— start —

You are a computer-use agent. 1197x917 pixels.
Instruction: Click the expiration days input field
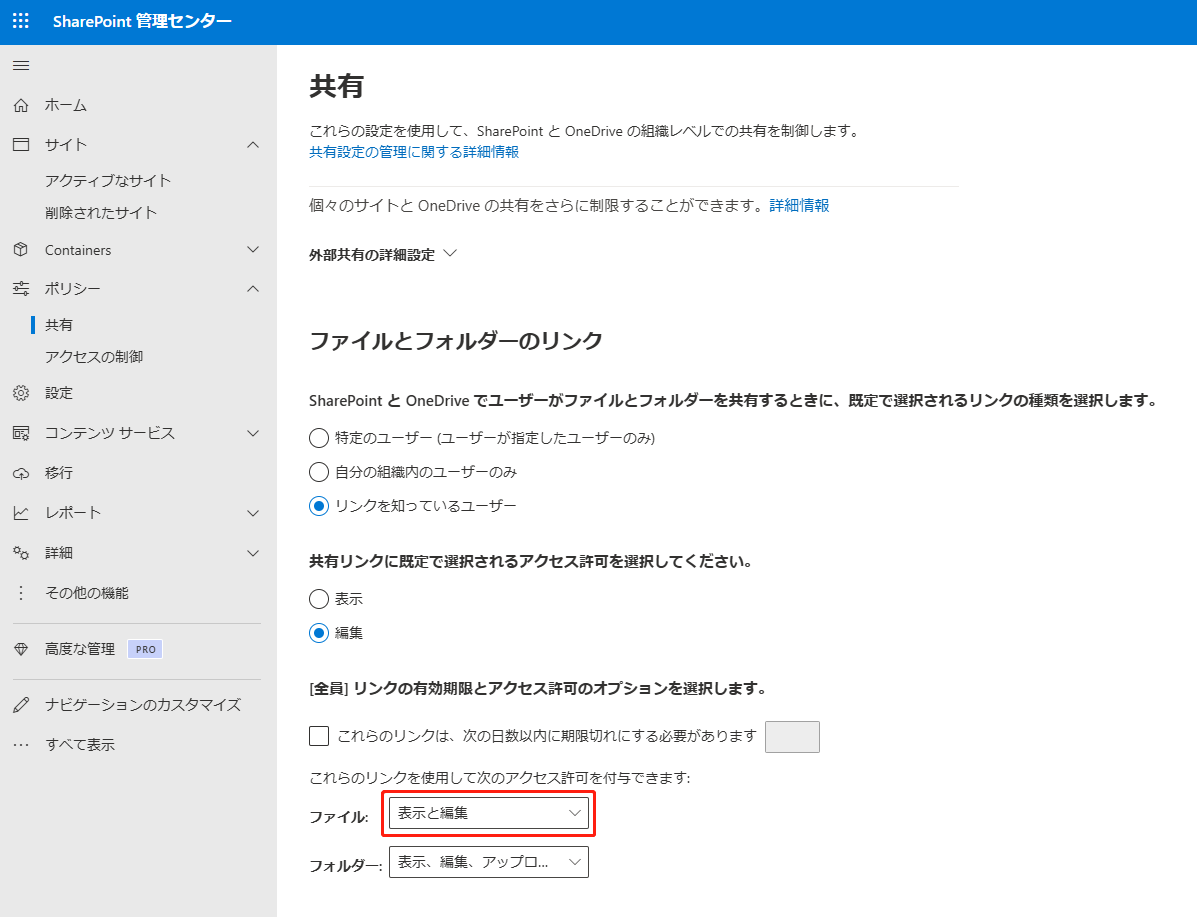[x=792, y=736]
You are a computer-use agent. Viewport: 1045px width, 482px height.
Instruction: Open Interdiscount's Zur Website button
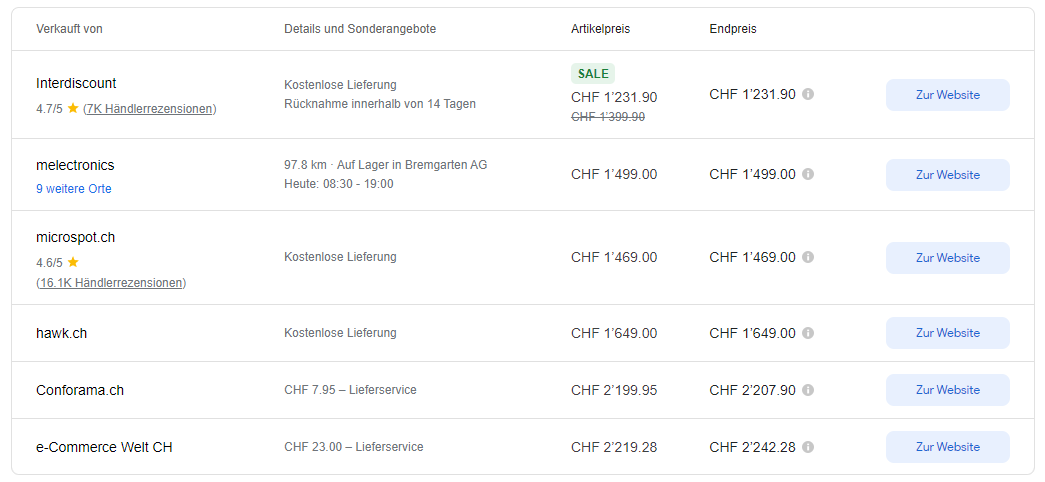coord(947,95)
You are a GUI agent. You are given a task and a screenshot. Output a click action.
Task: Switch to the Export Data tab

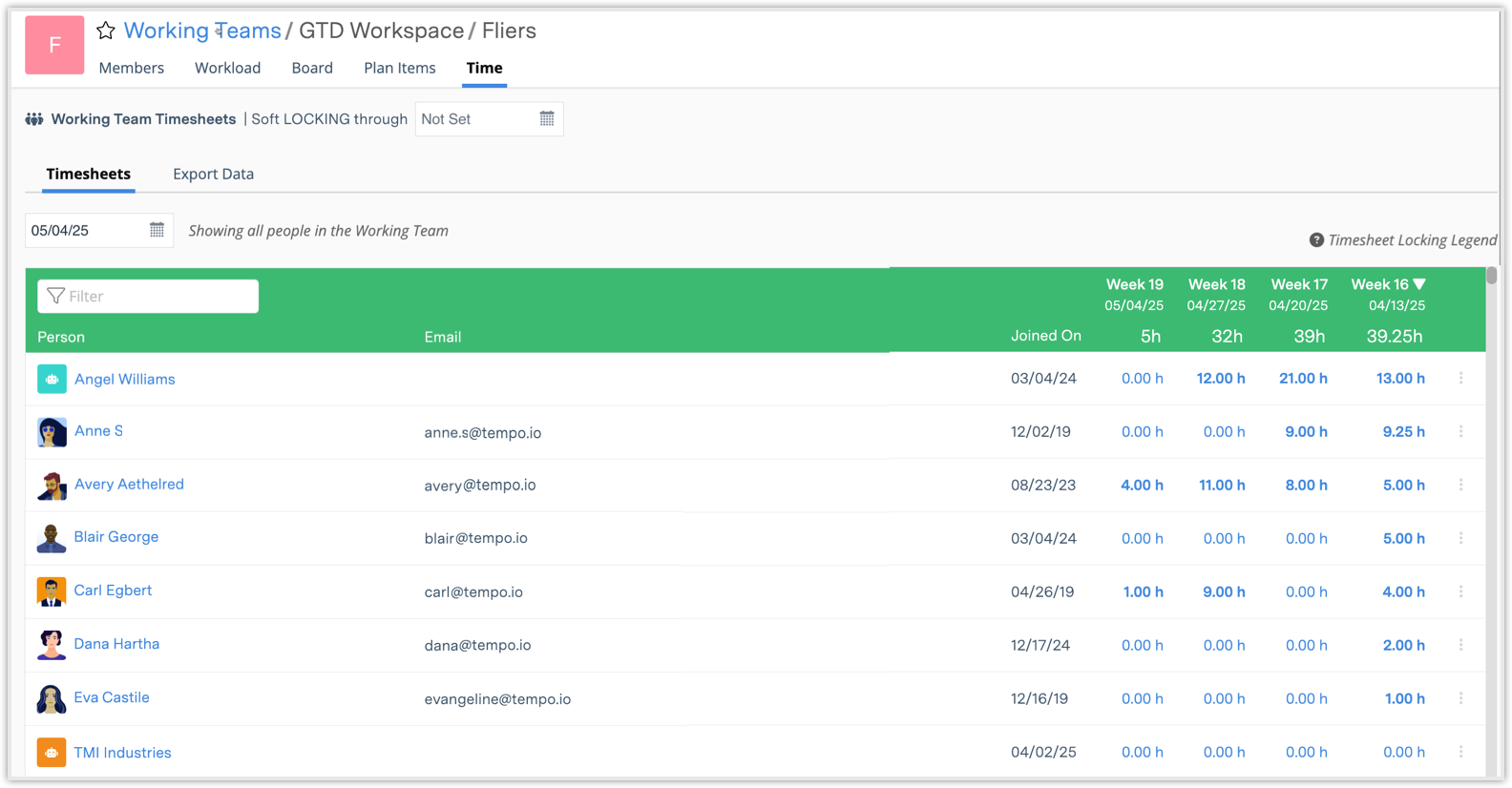point(213,174)
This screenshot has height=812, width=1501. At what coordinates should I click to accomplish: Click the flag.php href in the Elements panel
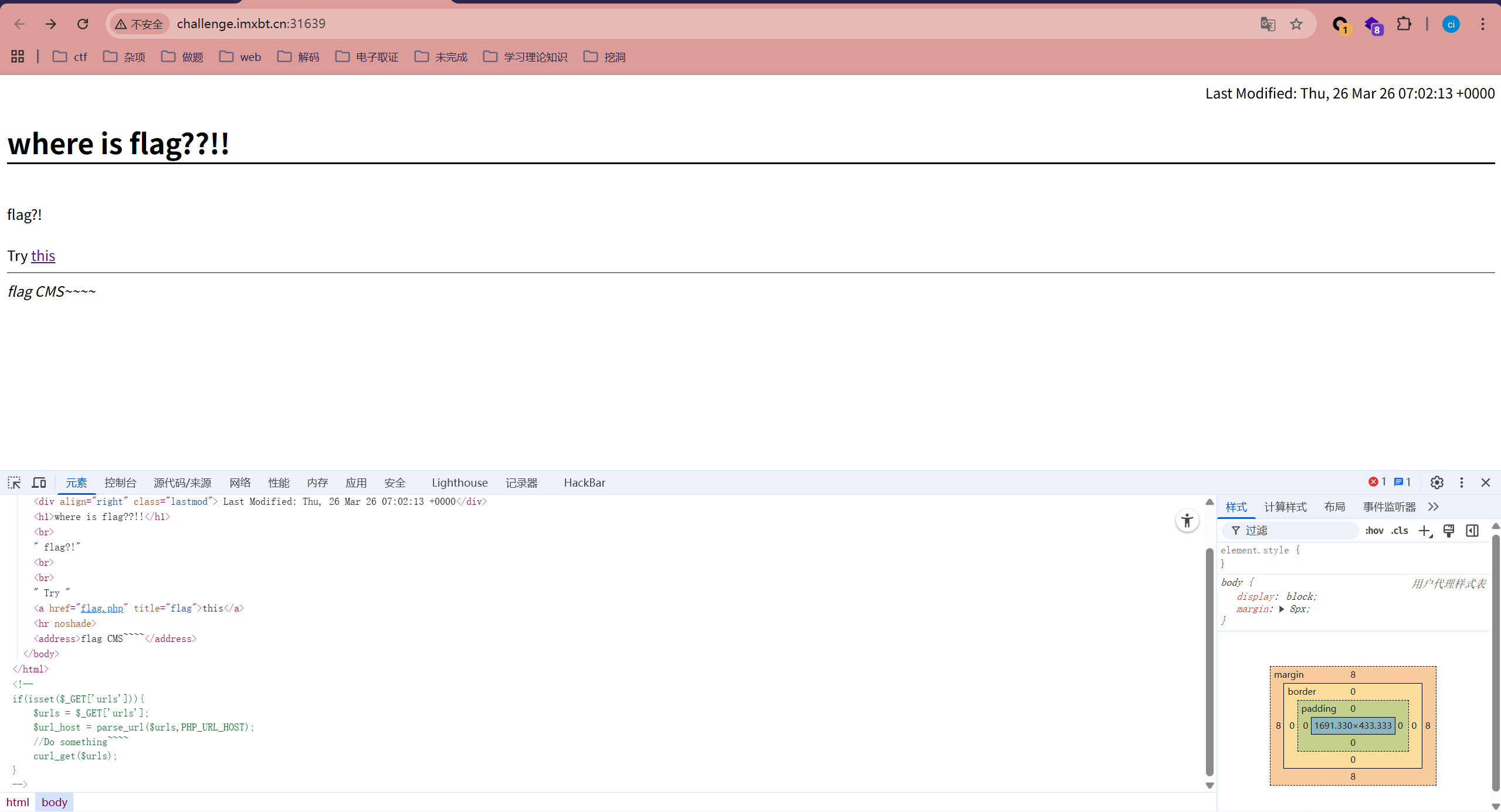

— end —

• Goal: Can you write out the text of all four records above word for word, leaving the pictures out?

• The completed task:
You are a computer-use agent. 1197x917 pixels.
Instruction: Click the expiration days input field
[x=792, y=736]
You are a computer-use agent. Viewport: 1045px width, 482px height.
Instruction: Open Interdiscount's Zur Website button
coord(947,95)
You are a GUI agent. You are given a task and a screenshot. Output a click action.
Task: Switch to the Export Data tab

point(213,174)
This screenshot has height=812, width=1501. At what coordinates should I click to accomplish: Click the flag.php href in the Elements panel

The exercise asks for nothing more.